* CONSEGNA 1:
Le affermazioni (a), (b) e (c) concordano con l'estratto? (a) L'ultimatum al Regno di Serbia era stato inviato un mese prima del 28 luglio 1914. (b) Belgrado accolse le richieste presentate. (c) L'Europa rimase un campo di battaglia per meno di due anni. Per ciascuna rispondi sì o no, citando le parole decisive dell'estratto.
* CONSEGNA 2:
Ricopia dall'estratto tutto ciò che va da "Il 28 luglio" giù fino a "oltre 4 anni.", senza alcuna modifica.

* ESTRATTO SCELTO:
━━━━━━━━
Il 28 luglio 1914 scadeva l’ultimatum che l’Impero austro-ungarico aveva inviato al Regno di Serbia un mese prima, ritenendolo responsabile dell’attentato che aveva posto fine a Sarajevo alla vita dell’erede al trono asburgico e della sua consorte. Di fronte al rifiuto di Belgrado di esaudire le richieste presentate, l’Imperatore Francesco Giuseppe dichiarò guerra, scatenando una reazione a catena che nel giro di pochi giorni avrebbe trasformato l’Europa in un campo di battaglia per oltre 4 anni.
━━━━━━━━
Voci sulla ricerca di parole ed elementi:
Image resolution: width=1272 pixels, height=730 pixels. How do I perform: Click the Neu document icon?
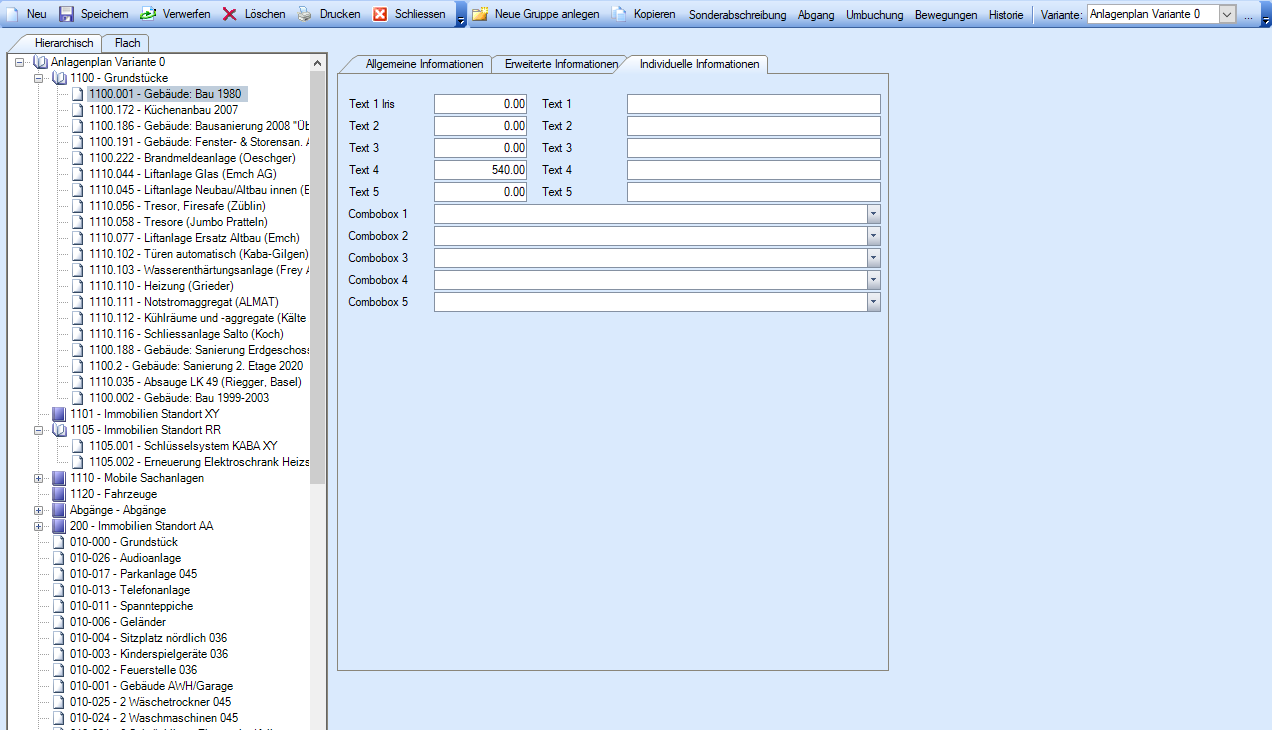(x=12, y=15)
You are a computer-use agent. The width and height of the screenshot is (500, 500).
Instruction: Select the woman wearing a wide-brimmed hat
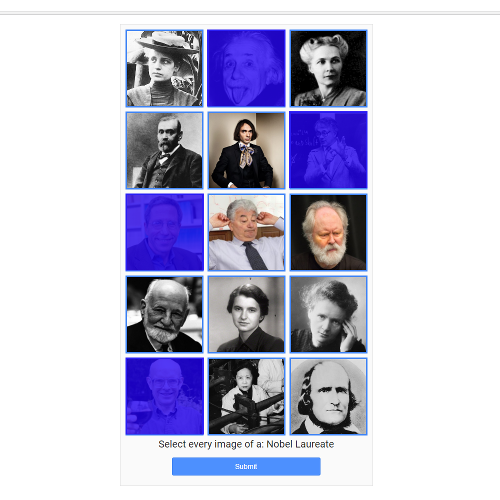164,68

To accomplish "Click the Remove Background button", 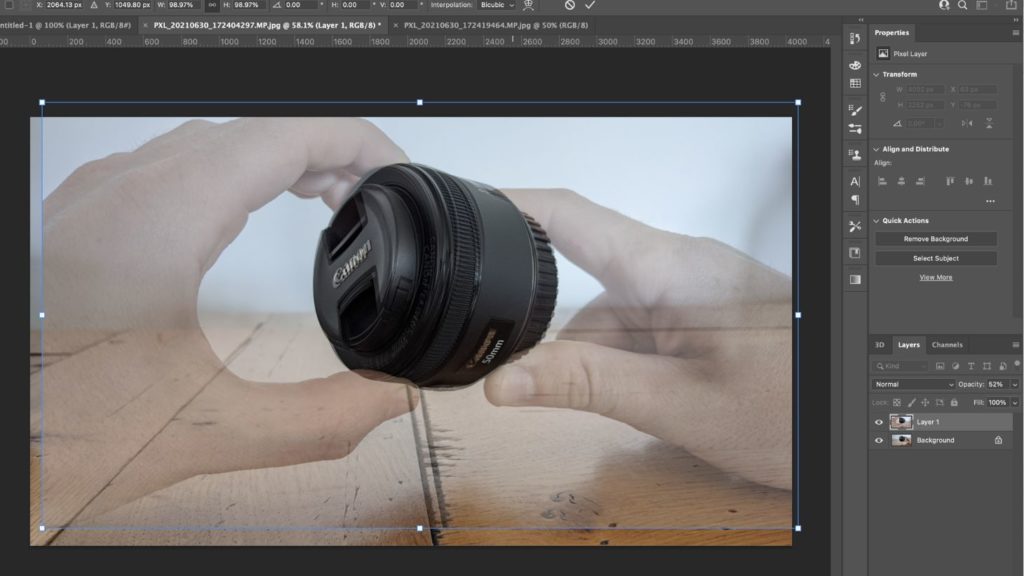I will [x=935, y=239].
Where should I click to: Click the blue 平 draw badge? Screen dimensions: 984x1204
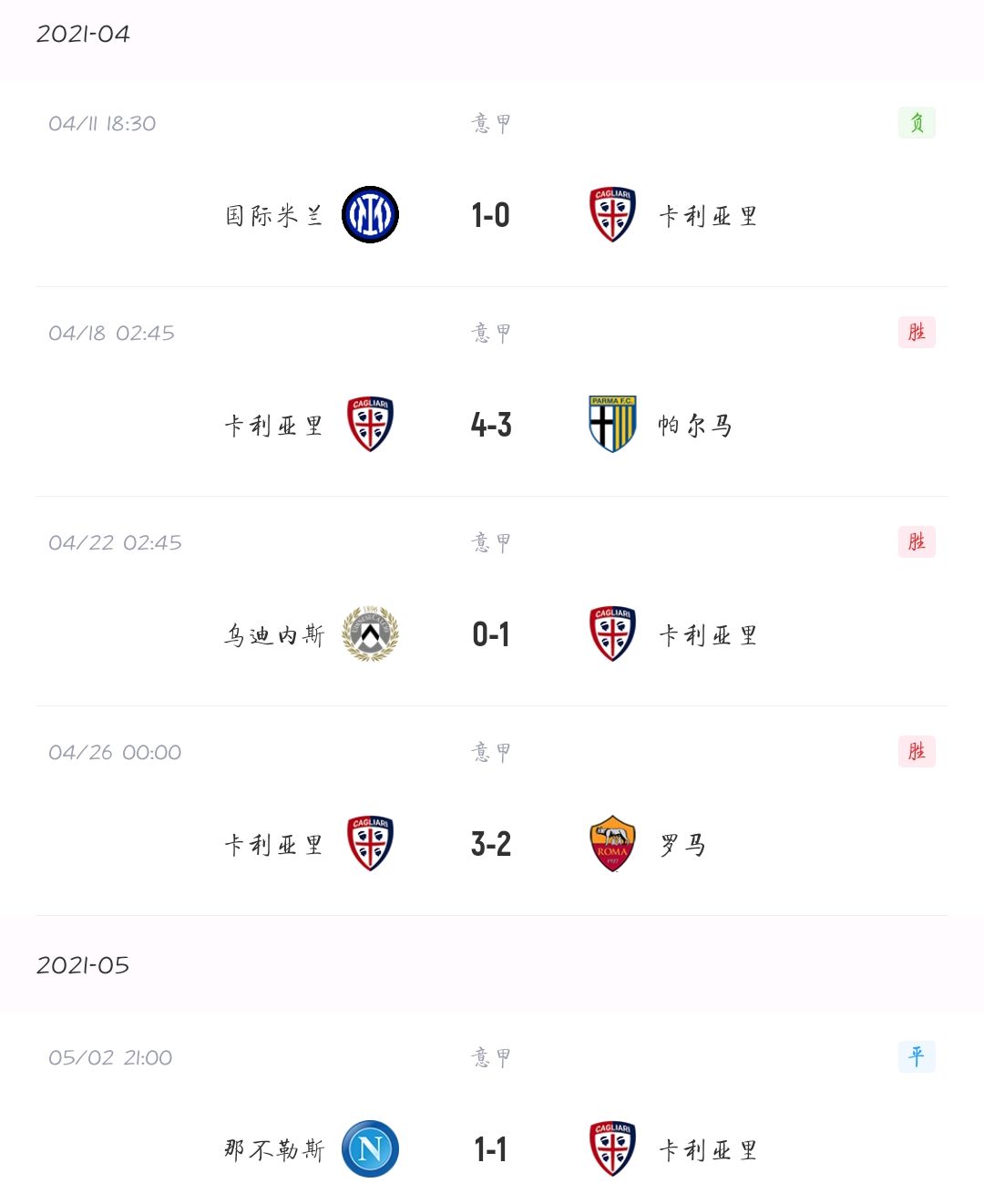pyautogui.click(x=917, y=1056)
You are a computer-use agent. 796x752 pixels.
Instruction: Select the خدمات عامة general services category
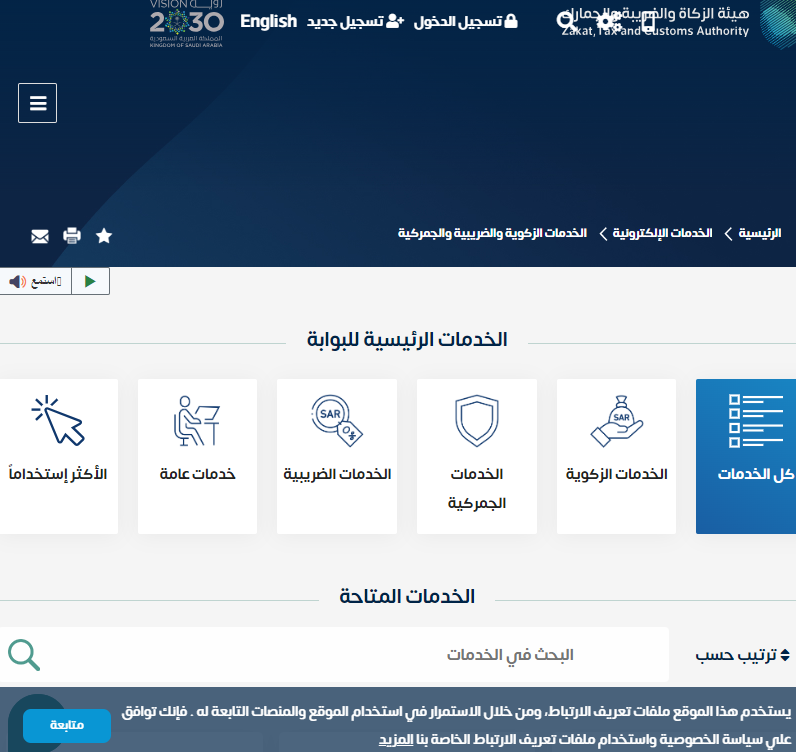tap(197, 456)
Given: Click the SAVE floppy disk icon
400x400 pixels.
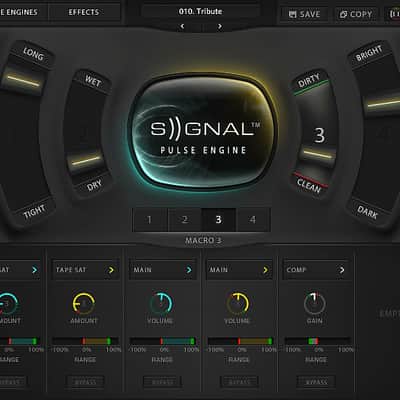Looking at the screenshot, I should pos(292,14).
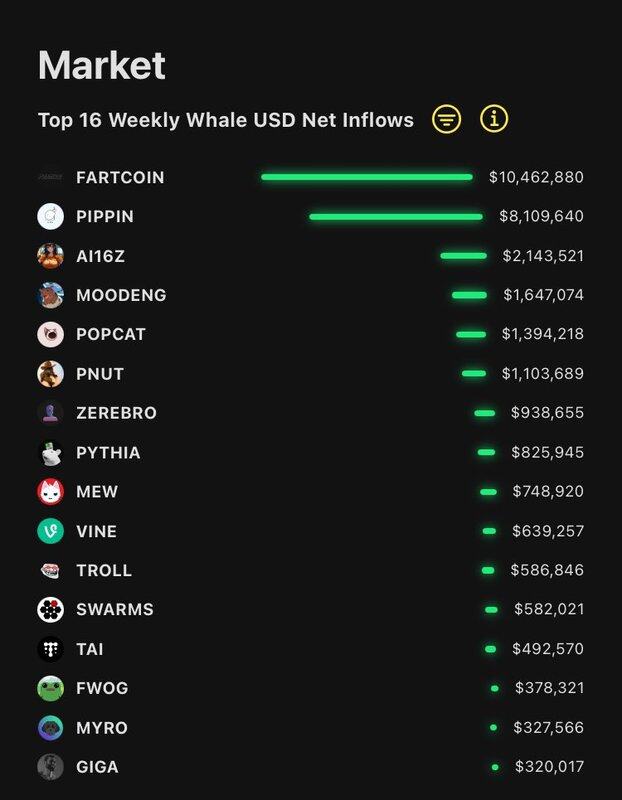Click the GIGA $320,017 inflow value
This screenshot has width=622, height=800.
[x=549, y=767]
━━━━━━━━
* RISPOSTA COMPLETA 1:
(a) Sì: "l’ultimatum che l’Impero austro-ungarico aveva inviato al Regno di Serbia un mese prima".
(b) No: "Di fronte al rifiuto di Belgrado di esaudire le richieste presentate".
(c) No: "avrebbe trasformato l’Europa in un campo di battaglia per oltre 4 anni".

* RISPOSTA COMPLETA 2:
Il 28 luglio 1914 scadeva l’ultimatum che l’Impero austro-ungarico aveva inviato al Regno di Serbia un mese prima, ritenendolo responsabile dell’attentato che aveva posto fine a Sarajevo alla vita dell’erede al trono asburgico e della sua consorte. Di fronte al rifiuto di Belgrado di esaudire le richieste presentate, l’Imperatore Francesco Giuseppe dichiarò guerra, scatenando una reazione a catena che nel giro di pochi giorni avrebbe trasformato l’Europa in un campo di battaglia per oltre 4 anni.